The Southern Ocean plays an important role in the exchange of carbon dioxide between the atmosphere and the ocean. One aspect of this is the growth of phytoplankton, which acts as a natural sponge for carbon dioxide, drawing the troublesome greenhouse gas from the atmosphere into the sea. When these plankton die they can sink to the bottom of the ocean and store some of the carbon dioxide they have absorbed, a process scientists call the “biological carbon pump.”
Although many areas of the Southern Ocean are rich in nutrients, they often lack iron, which limits phytoplankton growth. An important idea in oceanography is that adding iron to the Southern Ocean could stimulate phytoplankton growth and the biological carbon pump. Some scientists believe that this process can partly explain cycles in atmospheric carbon dioxide over Earth’s recent history and it has also been widely debated as a mitigation strategy for climate change. In two previous studies carried out in the last five years it has been shown that iron fertilization of the Southern Ocean can export carbon dioxide to the deep-sea. “However, to understand the net storage of carbon dioxide in the ocean interior, sinking phytoplankton are only one part of the story,” explains Dr. Ian Salter from the Alfred Wegener Institute, Helmholtz Centre for Polar and Marine Research. “These phytoplankton can be a food source for certain types of planktonic grazers, foraminifer and pteropods, that make shells from calcium carbonate — a process which produces carbon dioxide.”
The biogeochemist, and an international team of collaborators, were the first to quantify production and sinking of these calcium carbonate shells resulting from a phytoplankton bloom in the Southern Ocean, close to the Crozet Islands, with surprising results. Natural fertilization, caused by iron leached from the basaltic islands, increased the production and sinking of these calcium carbonate shells to a greater extent than sinking phytoplankton. This has important implications for the deep-sea storage of the carbon dioxide resulting from these blooms.
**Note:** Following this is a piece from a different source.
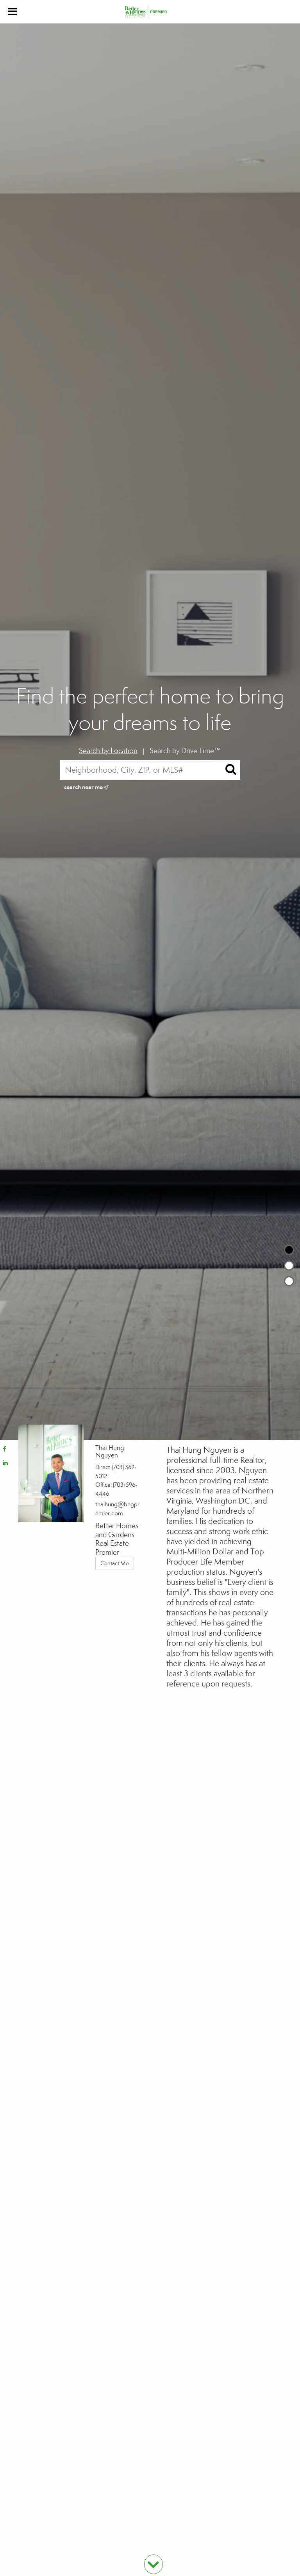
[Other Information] (289, 1281)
“The production and sinking of these calcium carbonate shells affects the balance of carbon dioxide in the surface ocean over 100 to 1000 year timescales,” explains Dr. Ian Salter. “Our calculations suggest that this process reduces the amount of carbon dioxide transferred to the ocean interior via sinking phytoplankton by up to 30 per cent in this naturally fertilized system. However, it is unclear that purposefully added iron would have the same impact.”
Interestingly the reduction in the efficiency of the biological carbon pump was not just caused by a higher abundance of these organisms, but also by changes in species composition. “In our samples from iron fertilized areas we found more species that produce larger calcium carbonate shells, and in turn produce more carbon dioxide per individual,” explains the biogeochemist. Iron fertilization can therefore affect biodiversity and ecosystem structure with important knock-on effects for climate interactions. “It is important to recognise that our findings are only from a specific area of the Southern Ocean. The ecology of these shelled organisms can be very different depending on the species and exactly where in the ocean they live,” cautions Dr. Ian Salter.
In future research projects Dr. Ian Salter will continue to investigate the sinking of phytoplankton and shelled calcifying organisms in other naturally iron-fertilized areas of the Southern Ocean, in addition to the Arctic Ocean, where melting sea ice conditions may also affect this delicate balance.